(Data to examine Opens)
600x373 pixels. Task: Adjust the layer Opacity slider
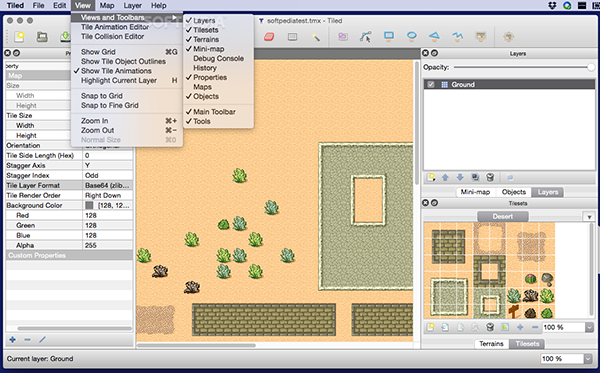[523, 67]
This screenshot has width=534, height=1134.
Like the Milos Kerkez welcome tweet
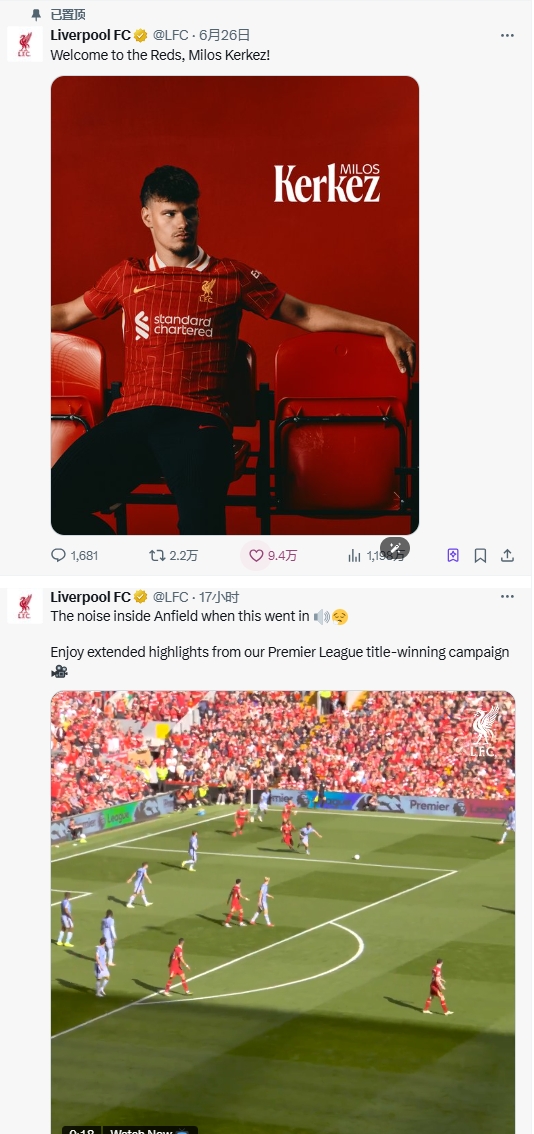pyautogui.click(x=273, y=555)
(Data to examine Closes)
(Data to examine Opens)
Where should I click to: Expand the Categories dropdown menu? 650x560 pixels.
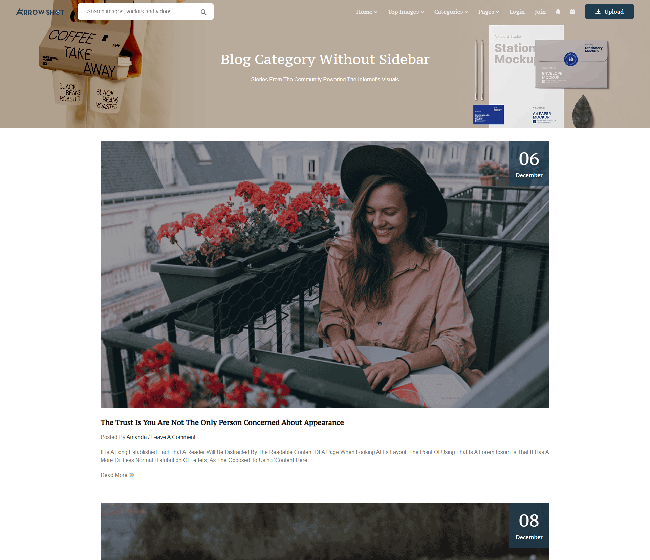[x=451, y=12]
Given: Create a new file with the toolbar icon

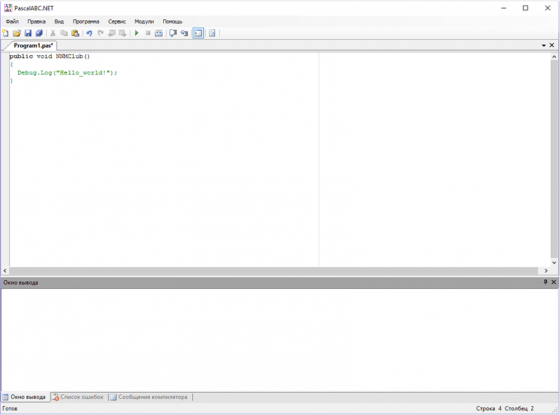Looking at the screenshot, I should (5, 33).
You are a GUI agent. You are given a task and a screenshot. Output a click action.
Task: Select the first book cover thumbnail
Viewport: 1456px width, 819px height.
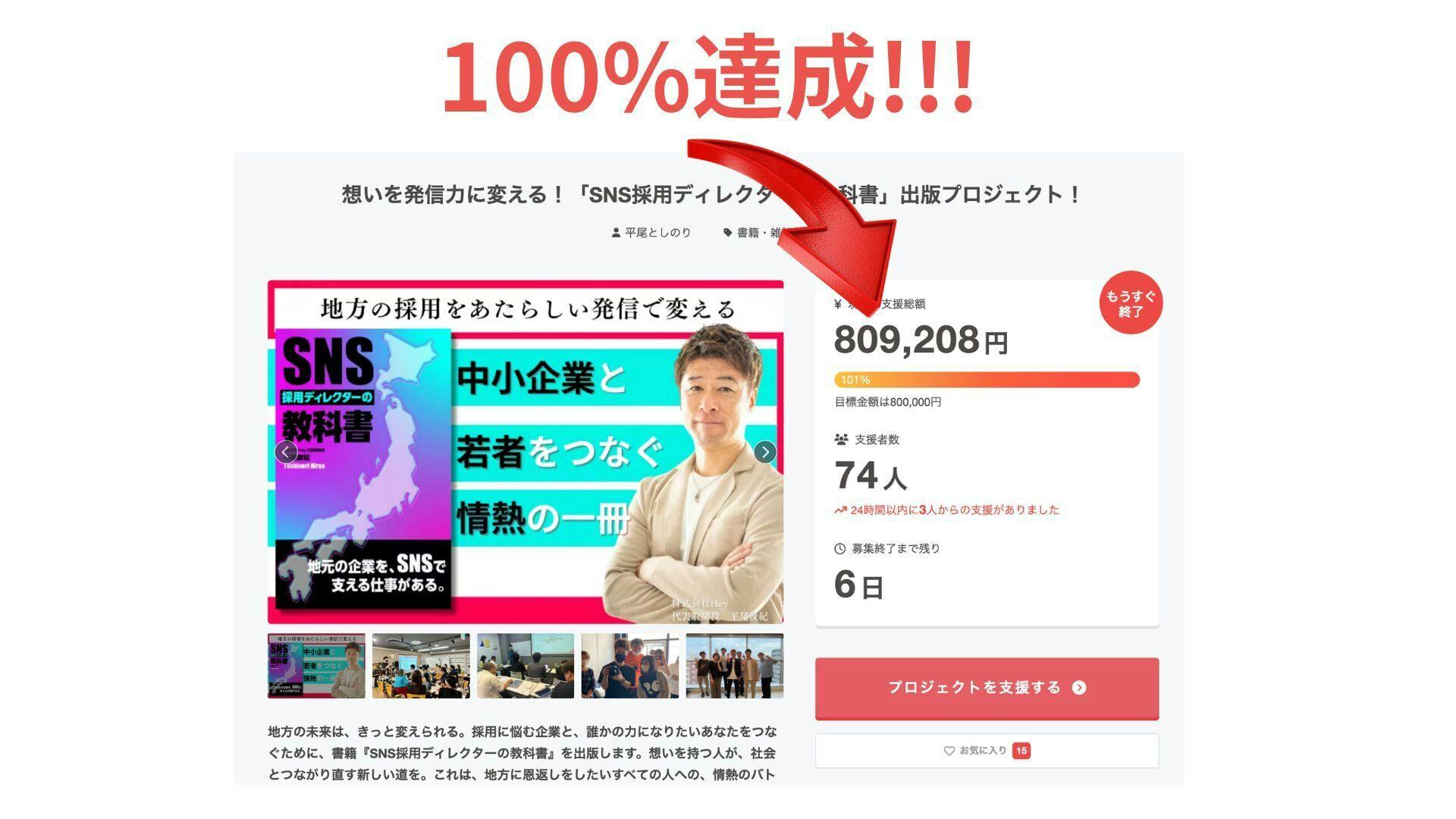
(Data to examine Closes)
(Data to examine Opens)
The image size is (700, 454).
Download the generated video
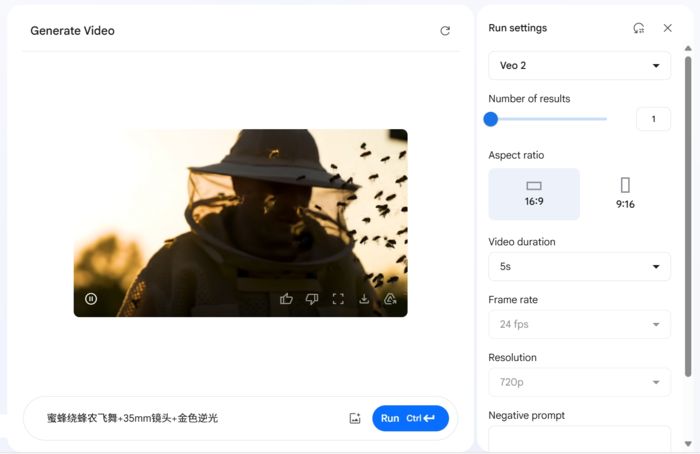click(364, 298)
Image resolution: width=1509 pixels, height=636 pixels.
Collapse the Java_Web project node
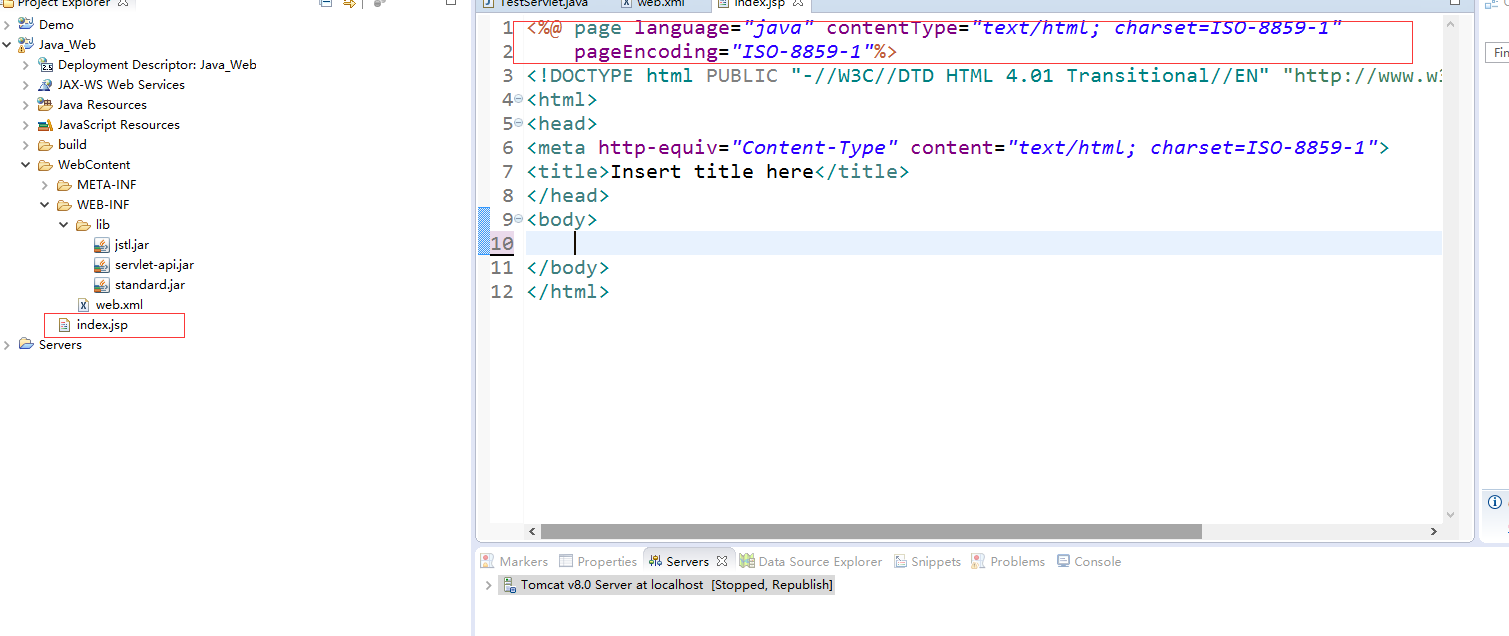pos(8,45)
(Data to examine Closes)
§ Exercise instructions
For every line in the data above that has the string "height", return that line.

§ Exercise result
This screenshot has width=534, height=1134.
Viewport: 1456px width, 819px height.
Image resolution: width=1509 pixels, height=636 pixels.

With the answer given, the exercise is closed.